■ **PROBLEM DETAILS**
The answer must restate the records below word for word.

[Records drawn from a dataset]
# # #
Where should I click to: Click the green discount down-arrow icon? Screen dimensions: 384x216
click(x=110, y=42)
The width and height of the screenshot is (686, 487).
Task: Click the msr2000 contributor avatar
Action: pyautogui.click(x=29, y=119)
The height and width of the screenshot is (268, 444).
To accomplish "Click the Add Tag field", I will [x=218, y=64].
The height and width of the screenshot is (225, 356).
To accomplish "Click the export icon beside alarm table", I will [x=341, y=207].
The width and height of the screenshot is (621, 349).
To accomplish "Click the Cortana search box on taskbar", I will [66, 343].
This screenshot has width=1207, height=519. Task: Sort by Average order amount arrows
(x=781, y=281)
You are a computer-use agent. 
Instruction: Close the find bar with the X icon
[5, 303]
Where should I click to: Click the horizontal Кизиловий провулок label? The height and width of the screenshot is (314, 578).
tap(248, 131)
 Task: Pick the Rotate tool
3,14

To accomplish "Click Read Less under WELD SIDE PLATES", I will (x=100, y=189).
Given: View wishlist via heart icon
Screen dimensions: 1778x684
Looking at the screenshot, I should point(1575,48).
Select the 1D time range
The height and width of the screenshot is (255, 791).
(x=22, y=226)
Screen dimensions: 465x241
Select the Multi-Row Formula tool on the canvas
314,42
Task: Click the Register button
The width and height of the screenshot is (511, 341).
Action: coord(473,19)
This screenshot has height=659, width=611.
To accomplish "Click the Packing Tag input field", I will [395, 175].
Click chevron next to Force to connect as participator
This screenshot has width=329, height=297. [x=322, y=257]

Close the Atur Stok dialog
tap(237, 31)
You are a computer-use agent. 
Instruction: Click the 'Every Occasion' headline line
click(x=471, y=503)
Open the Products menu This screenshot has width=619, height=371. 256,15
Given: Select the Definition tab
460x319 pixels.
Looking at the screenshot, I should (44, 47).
# # #
■ **YOUR RESPONSE**
Where should I click to: Click the green discount down-arrow icon? Screen dimensions: 384x216
click(x=110, y=42)
The width and height of the screenshot is (686, 487).
Task: Click the msr2000 contributor avatar
Action: pyautogui.click(x=29, y=119)
The height and width of the screenshot is (268, 444).
To accomplish "Click the Add Tag field", I will [x=218, y=64].
The height and width of the screenshot is (225, 356).
To accomplish "Click the export icon beside alarm table", I will [x=341, y=207].
The width and height of the screenshot is (621, 349).
To accomplish "Click the Cortana search box on taskbar", I will [66, 343].
This screenshot has width=1207, height=519. Task: Sort by Average order amount arrows
(x=781, y=281)
You are a computer-use agent. 
Instruction: Close the find bar with the X icon
[5, 303]
Where should I click to: Click the horizontal Кизиловий провулок label? The height and width of the screenshot is (314, 578).
tap(248, 131)
 Task: Pick the Rotate tool
3,14

To accomplish "Click Read Less under WELD SIDE PLATES", I will (x=100, y=189).
Given: View wishlist via heart icon
Screen dimensions: 1778x684
Looking at the screenshot, I should point(1575,48).
Select the 1D time range
The height and width of the screenshot is (255, 791).
(x=22, y=226)
Screen dimensions: 465x241
Select the Multi-Row Formula tool on the canvas
314,42
Task: Click the Register button
The width and height of the screenshot is (511, 341).
Action: coord(473,19)
This screenshot has height=659, width=611.
To accomplish "Click the Packing Tag input field", I will [395, 175].
Click chevron next to Force to connect as participator
This screenshot has width=329, height=297. [x=322, y=257]

Close the Atur Stok dialog
tap(237, 31)
You are a computer-use agent. 
Instruction: Click the 'Every Occasion' headline line
click(x=471, y=503)
Open the Products menu This screenshot has width=619, height=371. 256,15
Given: Select the Definition tab
460x319 pixels.
Looking at the screenshot, I should (44, 47).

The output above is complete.